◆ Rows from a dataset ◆
══════
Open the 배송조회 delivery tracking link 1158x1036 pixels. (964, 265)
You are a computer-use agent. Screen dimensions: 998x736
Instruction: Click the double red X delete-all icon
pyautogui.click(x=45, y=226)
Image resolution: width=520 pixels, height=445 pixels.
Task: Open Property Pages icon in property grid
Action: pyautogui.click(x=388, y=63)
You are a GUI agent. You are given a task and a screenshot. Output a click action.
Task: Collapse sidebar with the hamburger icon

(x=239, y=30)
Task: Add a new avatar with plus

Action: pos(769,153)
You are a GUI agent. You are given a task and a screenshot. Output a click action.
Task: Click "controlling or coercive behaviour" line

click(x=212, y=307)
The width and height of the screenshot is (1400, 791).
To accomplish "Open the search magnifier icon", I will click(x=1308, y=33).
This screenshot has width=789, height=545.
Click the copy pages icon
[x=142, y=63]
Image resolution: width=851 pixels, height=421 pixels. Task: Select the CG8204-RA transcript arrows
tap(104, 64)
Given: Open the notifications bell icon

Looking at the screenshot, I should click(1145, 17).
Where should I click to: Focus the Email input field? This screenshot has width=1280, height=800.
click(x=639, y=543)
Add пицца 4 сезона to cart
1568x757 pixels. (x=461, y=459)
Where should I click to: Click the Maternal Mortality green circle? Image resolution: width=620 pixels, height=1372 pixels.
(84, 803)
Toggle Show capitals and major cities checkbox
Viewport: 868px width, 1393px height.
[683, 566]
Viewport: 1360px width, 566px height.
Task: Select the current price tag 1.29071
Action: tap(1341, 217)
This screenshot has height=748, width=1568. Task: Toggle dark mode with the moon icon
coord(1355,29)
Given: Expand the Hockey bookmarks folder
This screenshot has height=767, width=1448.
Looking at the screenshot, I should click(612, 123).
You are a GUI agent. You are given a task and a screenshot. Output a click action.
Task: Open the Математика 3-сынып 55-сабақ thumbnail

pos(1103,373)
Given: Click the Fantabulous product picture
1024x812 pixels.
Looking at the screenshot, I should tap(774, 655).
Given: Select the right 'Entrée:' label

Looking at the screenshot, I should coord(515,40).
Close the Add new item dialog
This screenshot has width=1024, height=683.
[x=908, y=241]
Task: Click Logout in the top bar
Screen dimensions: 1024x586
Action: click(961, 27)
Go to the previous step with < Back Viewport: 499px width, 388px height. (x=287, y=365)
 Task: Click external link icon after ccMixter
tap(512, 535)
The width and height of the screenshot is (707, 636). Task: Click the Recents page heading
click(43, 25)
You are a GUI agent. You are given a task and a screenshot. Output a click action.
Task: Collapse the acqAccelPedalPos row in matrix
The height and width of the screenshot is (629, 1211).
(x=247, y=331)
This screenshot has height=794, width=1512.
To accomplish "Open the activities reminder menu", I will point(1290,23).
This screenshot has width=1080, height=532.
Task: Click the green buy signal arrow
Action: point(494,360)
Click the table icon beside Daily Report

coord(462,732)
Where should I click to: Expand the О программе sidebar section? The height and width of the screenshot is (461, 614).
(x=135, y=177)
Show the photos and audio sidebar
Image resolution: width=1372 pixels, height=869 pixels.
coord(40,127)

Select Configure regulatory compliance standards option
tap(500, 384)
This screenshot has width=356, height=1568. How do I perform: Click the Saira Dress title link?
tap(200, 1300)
══════
Write out the lines above word for word, starting from the first line and stopping after the line that contains "Action: pyautogui.click(x=388, y=63)".

◆ Worked answer ◆
Open the 배송조회 delivery tracking link 1158x1036 pixels. (964, 265)
You are a computer-use agent. Screen dimensions: 998x736
Instruction: Click the double red X delete-all icon
pyautogui.click(x=45, y=226)
Image resolution: width=520 pixels, height=445 pixels.
Task: Open Property Pages icon in property grid
Action: pyautogui.click(x=388, y=63)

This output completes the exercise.